Dumping of yarn by foreign exporters has become a serious issue for the local Indonesian yarn producers as many are experiencing drop in their domestic sales. Four companies have urged the Indonesian Anti-Dumping Committee (KADI) to place additional tariffs on foreign yarn companies who allegedly engaged in dumping practices in the Indonesian market between 2010 and 2012.
The companies, which include Asia-Pacific Fiber, Indorama Synthetics, Indorama Venture and Indorama Polyester Industries members of the Indonesian Synthetic Fiber Association (APSyFl), are called for a steeper anti-dumping tariff in order to prevent a reduction in local sales and consumption.
According to Indorama Synthetics director Adya Sudhir, if this practice continues, then they are tolerating unfair trade practices at the expense of local producers. The petitioning companies are called for a 15 to 20 percent anti-dumping tariff for each overseas company proven to have engaged in dumping practices. But any such action would have to wait for the KADI’s full investigative report.
The committee is currently finalizing its report detailing the investigation’s findings and recommendations, which will be sent to several ministries, including the Industry Ministry, Economic Ministry, Trade Ministry and Finance Ministry.
The investigation revealed that several filament yarn companies in countries including South Korea, China, Taiwan, Malaysia, Thailand and India showed dumping margins ranging from 0.5 to 20 percent. The margin explains the difference between the “fair price” and the price charged for export.
APSyFI is not requesting any protectionism measures but recommending anti-dumping tariffs to make the practice more difficult and promote fair trade. They are looking for something that will promote fair competition for companies in accordance with World Trade Organization regulations on dumping.
Indonesia’s vulnerability to dumping is resulting in the country’s yarn industry progressing slower than in other countries in the region, and having a negative impact on local yarn producers as imported goods, which were priced lower than those in the home market, were diverting consumption away from local products.

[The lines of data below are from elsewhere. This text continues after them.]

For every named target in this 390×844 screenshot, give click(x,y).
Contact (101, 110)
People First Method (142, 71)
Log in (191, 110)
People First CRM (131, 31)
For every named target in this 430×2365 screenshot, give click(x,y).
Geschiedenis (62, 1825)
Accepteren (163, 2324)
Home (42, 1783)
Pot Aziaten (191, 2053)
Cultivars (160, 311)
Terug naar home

The filament yarn industry suffered gradual losses in domestic sales between 2010 and 2012, allegedly due to dumping practices by foreign companies. Domestic sales dropped by more than 4 percent during the three-year period from 386,610 metric tons in 2010 to 371,493 metric tons in 2012, as per the APSyFI data. The market share of domestic sales also dropped to 81.3 percent in 2012 from 94 percent in 2010.
The industry projects to produce up to 890,000 tons by the end of 2014, a significant increase from the 813,000 produced in 2013, with appropriate imposing of anti dumping measures.
In 2013, the KADI took anti-dumping measures by sending out verification surveys to several countries, which helped reduce imports of yarn from 70,000 metric tons to 66,000 metric tons.